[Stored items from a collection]
- - - -

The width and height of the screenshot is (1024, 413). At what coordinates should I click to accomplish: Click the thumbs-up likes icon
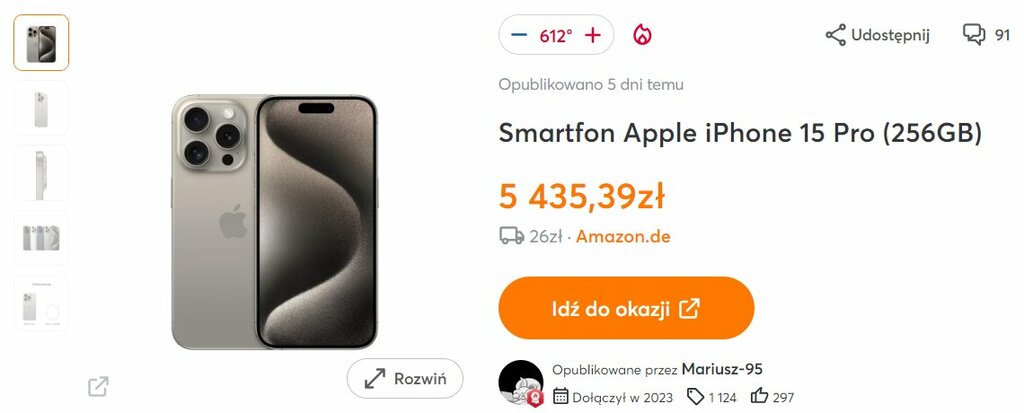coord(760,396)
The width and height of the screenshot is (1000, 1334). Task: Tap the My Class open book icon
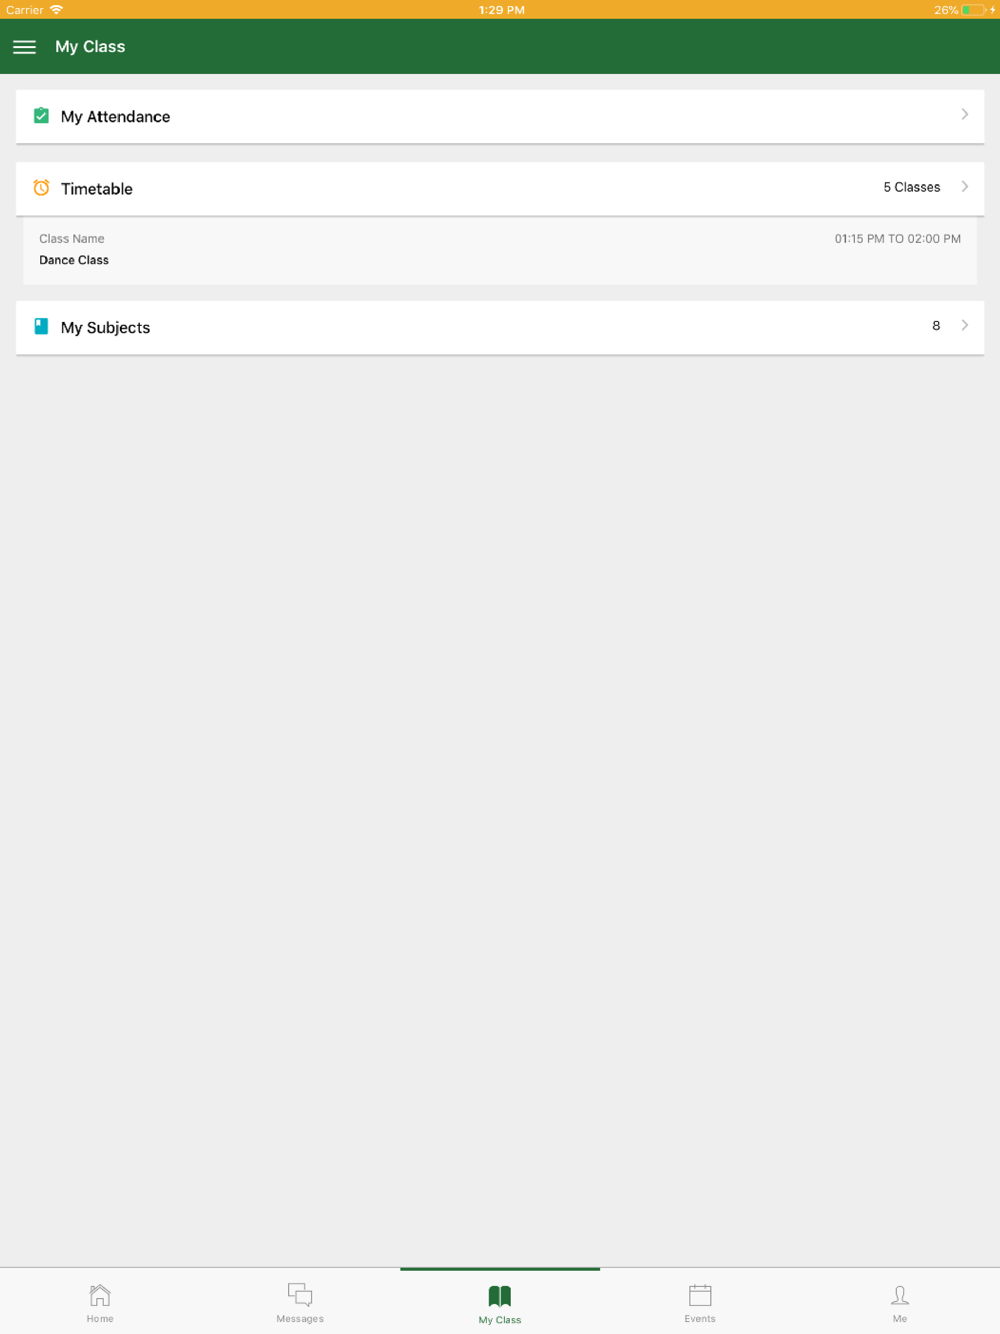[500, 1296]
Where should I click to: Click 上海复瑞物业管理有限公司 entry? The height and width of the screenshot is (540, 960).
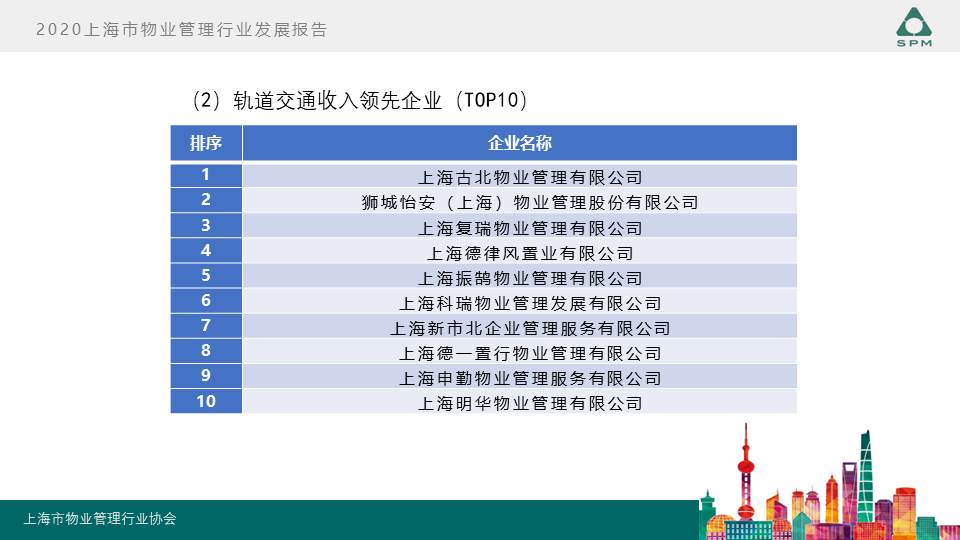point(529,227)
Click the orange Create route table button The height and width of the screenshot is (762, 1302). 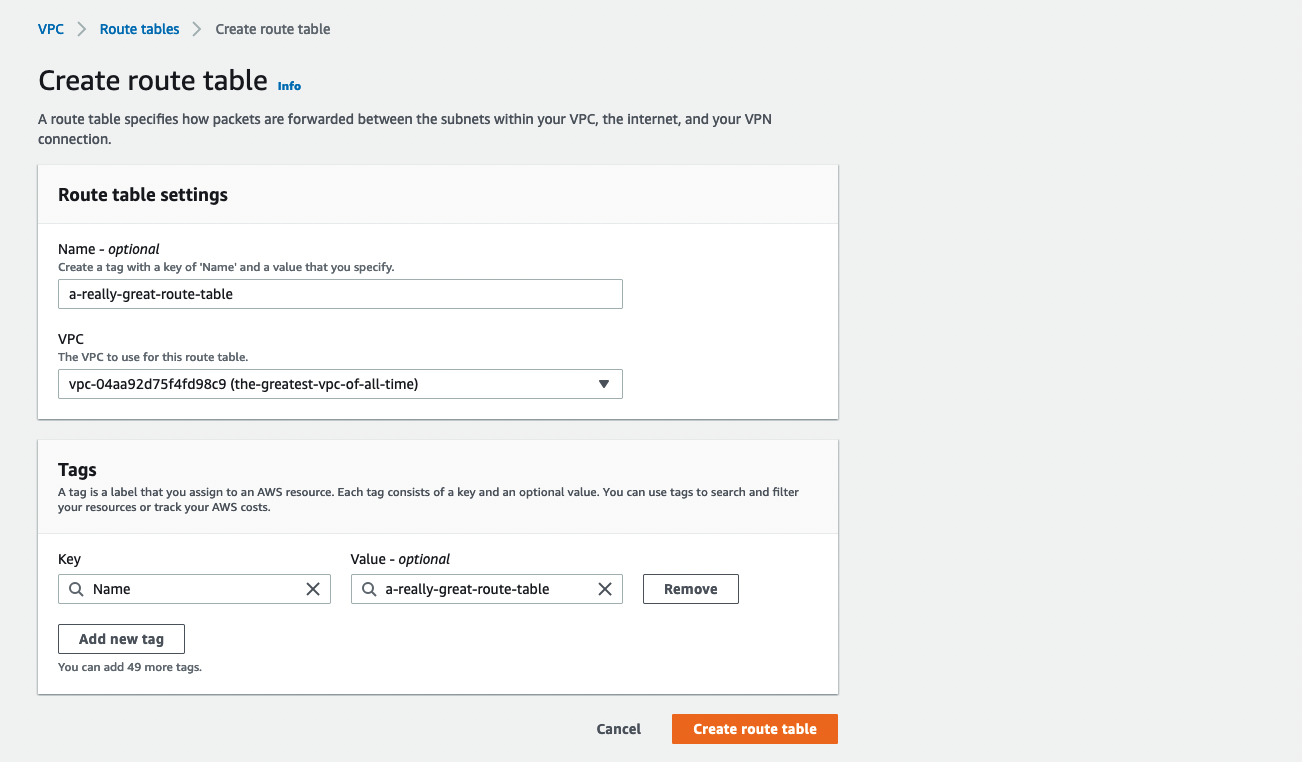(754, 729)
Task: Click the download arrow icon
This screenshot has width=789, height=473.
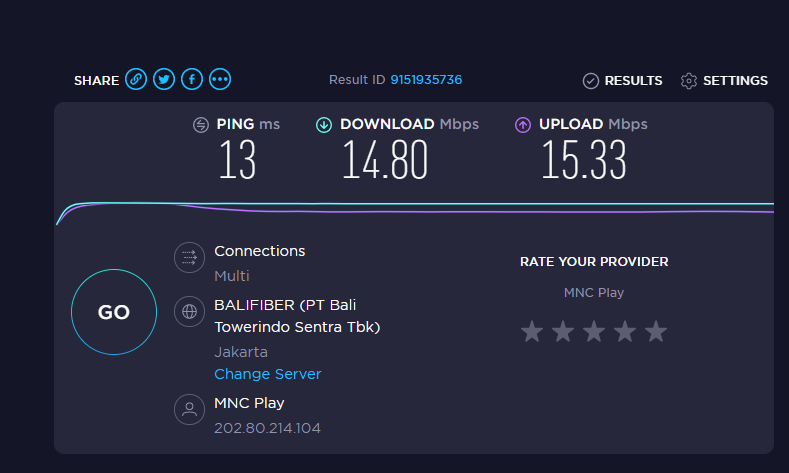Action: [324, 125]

- - - -

▶ _YOUR GOAL_
Once the line containing "Task: Click the download arrow icon" is found, copy it and each line after it through the end of the entries above exactly; nothing else, and no pictures.

▶ _RESULT OF THE TASK_
Task: Click the download arrow icon
This screenshot has width=789, height=473.
Action: [324, 125]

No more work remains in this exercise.